[Requirement]: Below this line is a set of entries; quote exactly the lines from the line that contains "Where should I click to: Open the" to the line that contains "Given: Toggle Italic formatting", both lines included.

[Dataset content]:
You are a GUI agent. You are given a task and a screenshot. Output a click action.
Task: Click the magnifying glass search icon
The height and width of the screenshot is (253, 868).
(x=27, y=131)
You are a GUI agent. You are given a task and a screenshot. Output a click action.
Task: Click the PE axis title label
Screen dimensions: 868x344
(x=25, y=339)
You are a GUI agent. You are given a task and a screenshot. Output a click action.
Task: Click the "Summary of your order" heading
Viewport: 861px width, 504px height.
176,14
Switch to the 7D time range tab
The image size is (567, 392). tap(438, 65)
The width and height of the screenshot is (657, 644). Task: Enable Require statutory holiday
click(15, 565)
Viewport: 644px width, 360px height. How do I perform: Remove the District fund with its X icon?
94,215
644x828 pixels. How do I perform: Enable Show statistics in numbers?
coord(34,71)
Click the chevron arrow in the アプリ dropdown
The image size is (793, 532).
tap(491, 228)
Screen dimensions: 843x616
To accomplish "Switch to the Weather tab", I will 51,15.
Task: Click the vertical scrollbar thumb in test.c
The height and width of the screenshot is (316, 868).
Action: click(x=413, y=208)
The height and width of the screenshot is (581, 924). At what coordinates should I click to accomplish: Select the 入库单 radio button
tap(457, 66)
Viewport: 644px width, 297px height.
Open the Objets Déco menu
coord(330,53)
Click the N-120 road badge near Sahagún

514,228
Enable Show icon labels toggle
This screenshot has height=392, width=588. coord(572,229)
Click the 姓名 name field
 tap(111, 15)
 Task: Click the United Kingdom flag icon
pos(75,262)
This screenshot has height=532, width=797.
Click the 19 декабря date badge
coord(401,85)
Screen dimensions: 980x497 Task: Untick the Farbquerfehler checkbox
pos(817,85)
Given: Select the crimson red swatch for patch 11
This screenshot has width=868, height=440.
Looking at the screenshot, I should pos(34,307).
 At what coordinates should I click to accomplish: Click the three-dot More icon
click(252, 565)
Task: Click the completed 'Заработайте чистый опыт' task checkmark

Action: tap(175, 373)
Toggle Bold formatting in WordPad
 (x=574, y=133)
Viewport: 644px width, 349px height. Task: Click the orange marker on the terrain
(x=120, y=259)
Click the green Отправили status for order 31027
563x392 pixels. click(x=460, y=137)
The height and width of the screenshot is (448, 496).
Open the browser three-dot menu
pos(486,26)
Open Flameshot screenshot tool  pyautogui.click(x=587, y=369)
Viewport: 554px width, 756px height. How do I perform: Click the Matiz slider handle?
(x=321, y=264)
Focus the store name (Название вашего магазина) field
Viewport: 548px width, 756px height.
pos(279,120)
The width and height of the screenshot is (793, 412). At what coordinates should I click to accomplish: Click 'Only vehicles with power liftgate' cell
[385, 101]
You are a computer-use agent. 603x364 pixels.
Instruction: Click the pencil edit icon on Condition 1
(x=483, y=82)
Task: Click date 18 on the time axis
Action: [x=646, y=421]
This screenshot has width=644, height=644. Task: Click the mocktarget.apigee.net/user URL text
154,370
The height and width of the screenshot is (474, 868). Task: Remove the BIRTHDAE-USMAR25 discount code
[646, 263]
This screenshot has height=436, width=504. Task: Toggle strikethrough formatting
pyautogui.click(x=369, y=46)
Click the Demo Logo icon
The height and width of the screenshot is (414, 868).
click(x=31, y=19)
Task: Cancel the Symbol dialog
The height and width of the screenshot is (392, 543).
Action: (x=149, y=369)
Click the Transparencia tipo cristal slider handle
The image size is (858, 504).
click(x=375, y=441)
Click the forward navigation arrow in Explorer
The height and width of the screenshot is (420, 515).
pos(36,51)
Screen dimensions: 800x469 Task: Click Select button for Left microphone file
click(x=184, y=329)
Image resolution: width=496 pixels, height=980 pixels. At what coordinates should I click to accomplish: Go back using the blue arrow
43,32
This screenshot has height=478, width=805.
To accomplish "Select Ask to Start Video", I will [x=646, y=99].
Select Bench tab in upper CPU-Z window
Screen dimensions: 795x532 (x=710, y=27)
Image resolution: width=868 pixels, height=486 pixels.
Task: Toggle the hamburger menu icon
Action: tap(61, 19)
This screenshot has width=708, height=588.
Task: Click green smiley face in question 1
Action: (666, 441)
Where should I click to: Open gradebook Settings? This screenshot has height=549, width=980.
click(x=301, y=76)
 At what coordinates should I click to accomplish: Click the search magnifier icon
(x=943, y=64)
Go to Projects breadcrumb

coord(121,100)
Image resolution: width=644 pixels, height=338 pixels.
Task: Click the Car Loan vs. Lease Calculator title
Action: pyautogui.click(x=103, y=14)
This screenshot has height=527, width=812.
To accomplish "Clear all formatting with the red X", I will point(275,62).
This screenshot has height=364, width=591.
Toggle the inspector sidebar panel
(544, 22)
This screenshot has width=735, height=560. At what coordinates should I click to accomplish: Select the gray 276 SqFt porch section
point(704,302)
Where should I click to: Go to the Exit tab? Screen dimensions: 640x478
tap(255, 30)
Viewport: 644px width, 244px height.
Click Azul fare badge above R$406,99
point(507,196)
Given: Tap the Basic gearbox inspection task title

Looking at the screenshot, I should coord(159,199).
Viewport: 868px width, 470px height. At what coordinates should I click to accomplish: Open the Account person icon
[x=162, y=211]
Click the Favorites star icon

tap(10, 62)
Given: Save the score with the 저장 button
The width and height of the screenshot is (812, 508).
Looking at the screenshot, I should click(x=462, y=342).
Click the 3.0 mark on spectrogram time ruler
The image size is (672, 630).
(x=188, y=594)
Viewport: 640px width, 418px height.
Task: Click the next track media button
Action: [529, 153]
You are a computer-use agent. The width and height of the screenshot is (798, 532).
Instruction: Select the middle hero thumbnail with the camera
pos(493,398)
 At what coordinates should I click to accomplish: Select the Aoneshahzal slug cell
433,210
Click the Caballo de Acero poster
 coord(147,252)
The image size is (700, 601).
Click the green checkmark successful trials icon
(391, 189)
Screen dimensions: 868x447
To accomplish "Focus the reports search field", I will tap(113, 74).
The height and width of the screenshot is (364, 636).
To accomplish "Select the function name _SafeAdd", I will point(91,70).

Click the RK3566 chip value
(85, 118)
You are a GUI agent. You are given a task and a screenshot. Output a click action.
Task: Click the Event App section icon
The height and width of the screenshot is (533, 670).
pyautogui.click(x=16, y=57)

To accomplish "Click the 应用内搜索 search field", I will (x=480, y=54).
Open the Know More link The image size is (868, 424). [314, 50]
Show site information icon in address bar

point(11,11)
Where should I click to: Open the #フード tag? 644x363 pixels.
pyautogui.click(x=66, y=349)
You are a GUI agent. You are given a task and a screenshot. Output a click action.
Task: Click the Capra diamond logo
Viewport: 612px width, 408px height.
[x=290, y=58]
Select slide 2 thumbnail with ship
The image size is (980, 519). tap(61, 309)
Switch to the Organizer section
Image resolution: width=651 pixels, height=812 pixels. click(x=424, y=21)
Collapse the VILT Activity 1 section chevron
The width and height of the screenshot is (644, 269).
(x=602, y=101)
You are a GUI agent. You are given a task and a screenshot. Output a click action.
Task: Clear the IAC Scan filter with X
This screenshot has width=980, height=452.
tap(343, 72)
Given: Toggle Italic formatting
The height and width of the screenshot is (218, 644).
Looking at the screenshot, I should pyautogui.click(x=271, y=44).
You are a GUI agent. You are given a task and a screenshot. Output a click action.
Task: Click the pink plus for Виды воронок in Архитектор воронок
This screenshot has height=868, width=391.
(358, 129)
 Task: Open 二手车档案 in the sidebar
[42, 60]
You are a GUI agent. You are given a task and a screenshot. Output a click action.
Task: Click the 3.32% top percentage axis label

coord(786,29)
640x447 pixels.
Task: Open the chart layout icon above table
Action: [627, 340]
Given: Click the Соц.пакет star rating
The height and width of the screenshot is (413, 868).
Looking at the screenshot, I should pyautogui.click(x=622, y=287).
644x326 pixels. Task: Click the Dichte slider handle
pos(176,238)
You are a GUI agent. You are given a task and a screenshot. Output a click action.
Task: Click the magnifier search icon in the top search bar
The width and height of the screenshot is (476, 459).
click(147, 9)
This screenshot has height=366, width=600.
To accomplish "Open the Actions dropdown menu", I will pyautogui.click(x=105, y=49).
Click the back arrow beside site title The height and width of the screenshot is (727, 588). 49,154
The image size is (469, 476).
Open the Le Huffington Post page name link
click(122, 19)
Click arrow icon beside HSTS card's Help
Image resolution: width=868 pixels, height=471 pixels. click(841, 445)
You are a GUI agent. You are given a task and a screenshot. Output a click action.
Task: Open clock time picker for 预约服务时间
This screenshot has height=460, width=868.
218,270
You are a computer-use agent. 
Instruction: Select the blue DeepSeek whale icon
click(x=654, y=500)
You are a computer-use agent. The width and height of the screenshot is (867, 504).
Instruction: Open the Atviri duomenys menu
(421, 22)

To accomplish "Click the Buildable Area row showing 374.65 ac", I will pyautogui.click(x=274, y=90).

[Output below]:
Where should I click to: Open the #フード tag? 644x363 pixels.
pyautogui.click(x=66, y=349)
You are a GUI agent. You are given a task and a screenshot. Output a click action.
Task: Click the Capra diamond logo
Viewport: 612px width, 408px height.
[x=290, y=58]
Select slide 2 thumbnail with ship
The image size is (980, 519). tap(61, 309)
Switch to the Organizer section
Image resolution: width=651 pixels, height=812 pixels. click(x=424, y=21)
Collapse the VILT Activity 1 section chevron
The width and height of the screenshot is (644, 269).
(x=602, y=101)
You are a GUI agent. You are given a task and a screenshot. Output a click action.
Task: Clear the IAC Scan filter with X
This screenshot has width=980, height=452.
tap(343, 72)
Given: Toggle Italic formatting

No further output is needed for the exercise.